The Longo is probably my favorite mid-level stick. Just a fantastic cigar.

Enjoy the holidays!!!!


----------



## opus (Jun 21, 2005)

Where did you say you were going for the holidays?


----------



## RGD (May 10, 2006)

That's not a sampler - a sampler is something I would put together - that's a freaking feast!!!!!  

Enjoy it all!


Ron


----------



## NCRadioMan (Feb 28, 2005)

Yes Fredster, I'm thinking you will have a great time! :w WOW!


----------



## Puffy69 (Sep 8, 2005)

opusxox said:


> Where did you say you were going for the holidays?

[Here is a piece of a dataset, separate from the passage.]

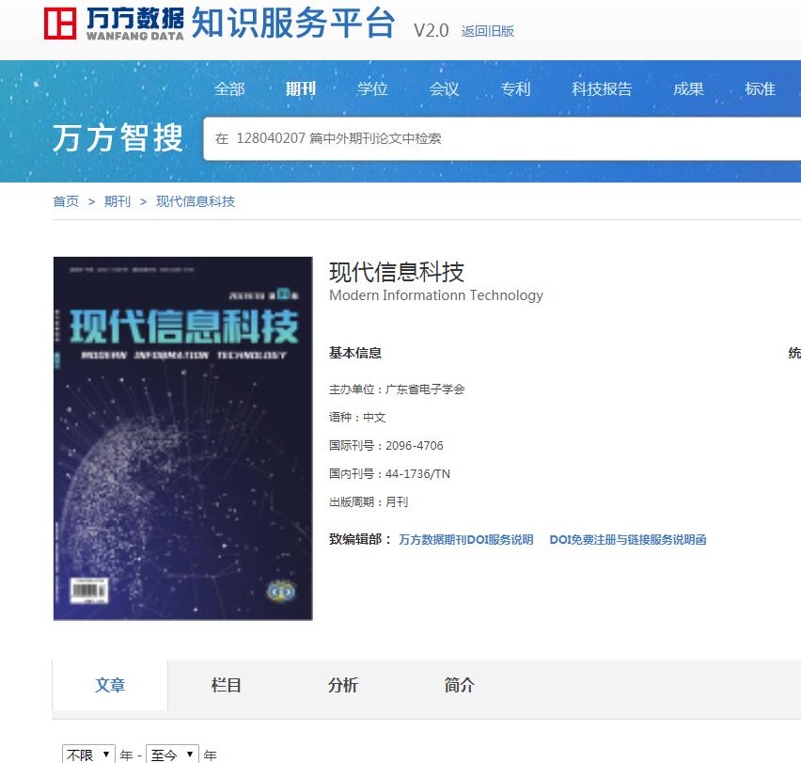This screenshot has height=763, width=801.
Task: Switch to the 分析 tab
Action: click(x=343, y=685)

:tpd: mojito and serie b..damn..pm sent. where do you guys get this stuff.?


----------



## D. Generate (Jul 1, 2004)

Very nice lineup!


----------



## Thurm15 (Jan 28, 2005)

Man you've got some nice antiques their! Enjoy and Happy Holidays!


----------



## IHT (Dec 27, 2003)

fred, those are all junk. 
















:BS


----------



## omowasu (Aug 9, 2006)

Looks more like a "Holiday Bender" than a holiday sampler to me! That is an awesome lineup! :w :w :w


----------



## Gargamel (Nov 8, 2004)

Fredster said:


> Gonna take a few days off here. Put together some good stuff to smoke.
> 
> Left to right- Queto Salomone, Morales Salomone, Davi. Mouton Rothschild, Davi. Chat. Latour, 70's La Escepcion Longo, 94 RAG, 80's Dunhill Cabinetta, 80's Dunhill Mojito, 70's Dunhill Sel. Monte#2, 70's Punch Ninfa, 70's SLR Serie B, Millenium Res. Pyramid, 94 Esplendidos, 80's Lanceros in Cello, 94 CoRo, 94 Siglo IV, 94 Boli C-Hill.
> 
> Can't wait!


That looks like what I put together mid March every year. Some sticks to keep me content while cleaning the gutters and trimming the hedges. I find the Mojito pairs well with waxing my car. Something about the finish and the aroma of the Zymol is truly symbiotic.

Enjoy!


----------



## Diesel Kinevel (Aug 21, 2006)

you want any help with that??


----------



## Old Sailor (Jul 27, 2006)

Simply WOW:dr if that's a sampler, I'd like to see what you classify a gathering:r


----------



## Moglman-cl (May 27, 2005)

I am so sorry you are stuck those musty dogs. Someday you'll get to try something fresh. 

Nice, as always.


----------



## Ivory Tower (Nov 18, 2005)

Must be nice--jeez. The days off, not the cigars (j/k).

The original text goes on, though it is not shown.